Author: Curmei Nicolai
Degree:doctor of Physics
Speciality: 01.04.10 - Semiconductors physics and engineering
Year:2019
Scientific adviser: Dormidont Şerban
doctor habilitat, Institute of Applied Physics of the ASM
Institution: Institute of Applied Physics of the ASM

Status

The thesis was presented on the 11 March, 2019
Approved by NCAA on the 19 April, 2019

Abstract

Adobe PDF document0.86 Mb / in romanian

Thesis

CZU 621.315.5

Adobe PDF document 3.69 Mb / in romanian
126 pages


Keywords

Silicon, oxide semiconductor materials, heterojunction, heterostructure, solar cell, SIS structure, photovoltaic conversion, photovoltaic parameters, interface, intermediate layer

Summary

The structure of the thesis consists of introduction, 4 chapters, general conclusions, bi bliography of 107 titles, 100 pages of basic text, 78 figures and 10 tables. The results presented in the thesis were published in 24 scientific papers.

Field of research: Materials and structures for photovoltaics. Physics and Materials Technology.

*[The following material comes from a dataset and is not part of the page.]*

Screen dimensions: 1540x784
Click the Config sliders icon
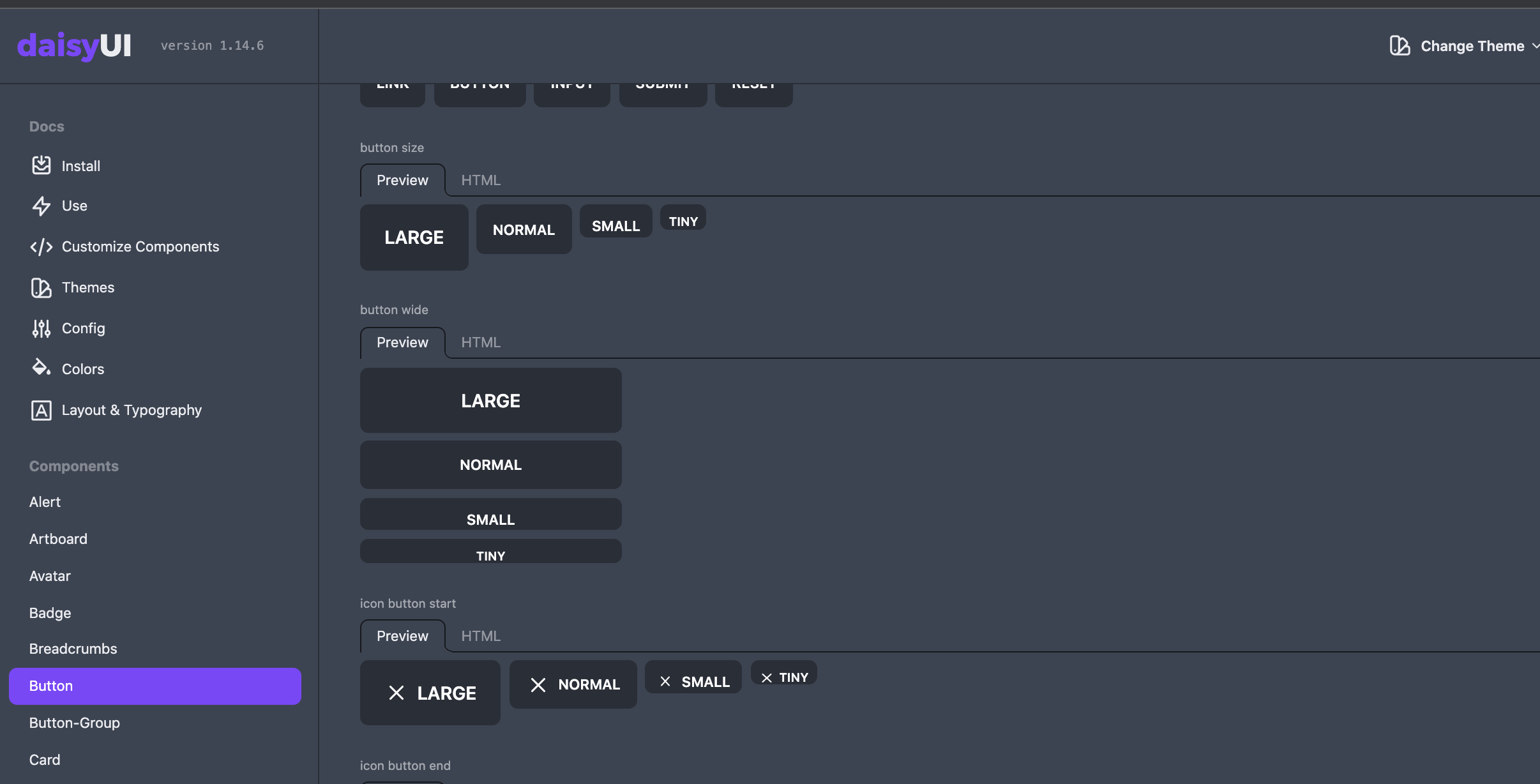click(42, 329)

The main goal of this work is to study the dependence of the photoelectric parameters of the ITO/n -Si, SiC/p-Si and Si3N4/p-Si structures on the state of their interface, finding techniques for controlling the interface state for the formation of a potential barrier that increases the solar cell conversion efficiency by elements on the basis of these structures.

Objectives of the study: - to improve the procedures for obtaining ITO/n-Si, SiC/p-Si and Si3N4/pSi junctions in order to obtain unilateral and bilateral sensitivity low-cost CS; - to develop a methodology for controlled the state of the interface structures in the process of their obtaining; -study of their electrical and photoelectric properties in order to establish a correlation between the technological conditions of preparation and the parameters of the devices obtained.

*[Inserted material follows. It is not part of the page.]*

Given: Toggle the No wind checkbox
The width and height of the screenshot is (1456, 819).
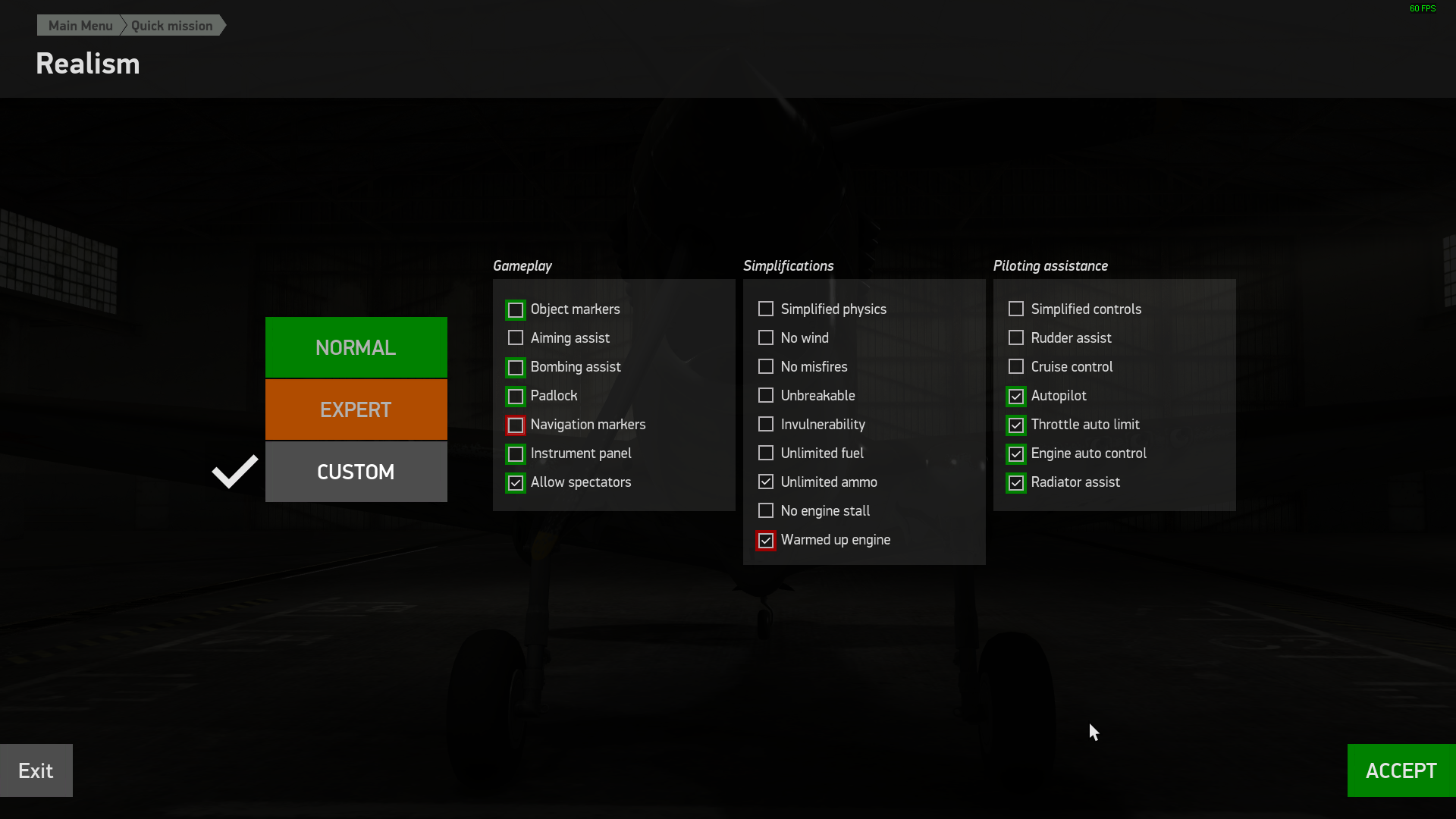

The novelty and scientific originality of the work are: - for the first time to obtain ITO/n-Si, SiC/p-Si and Si3N4/p-Si heterojunctions made by spray pyrolysis and HFNRMS methods, without using chemical etching of silicon; - in the development of methods for controlle the state of the interface of ITO/n-Si, SiC/p-Si and Si3N4/p-Si structures, which allows to obtain Schottky or SIStype structures with an inversion layer in the space charge region; - the manufacture of unilateral and bilateral functional samples of SCs based on ITO/n-Si heterostructures with a record conversion efficiency for these structures: 15.3% for unilateral and 14.15%/11.14% (front/back) for bilateral.

The solved scientific problem in the field of physics of semiconductor materials is to determine by studying the electrical, photoelectric, optical, structural, morphological and topological properties of the ITO/n-Si, SiC/p-Si and Si3N4/p-Si heterostructures for the manufacture of low-cost SCs with inversion layers and efficiency comparable to industrial models.

Theoretical significance: The physical processes which allow controlled interface formation of the ITO/n-Si, SiC/p-Si and Si3N4/p-Si heterostructure are determined. The practical significance of the work: - development of the installation and methods for obtaining heterojunctions ITO/n-Si, SiC/p-Si and Si3N4/p-Si; determination of technological conditions for obtaining ITO/n-Si, SiC/p-Si and Si3N4/p-Si heterojunctions with inversion layers; the development of an low-cost process for the fabrication of samples of solar cells based on ITO/n-Si, SiC/p-Si and Si3N4/p-Si heterostructures with the efficiency comparable to the efficiency of traditional devices.

Implementation of the results: The obtained scientific results can be implemented in the instructive-educational process at the Institute for Research and Innovation and the Faculty of Physics and Engineering of USM. The results presented in the current thesis were published in 24 scientific papers, 3 of which with impact factor. The researches were supported by the awarding of the Sergiu Rădăuţanu Nominal Scholarship (2016-2017) and the Scholarship World Excellence Exchange, Energy, 2016-2017.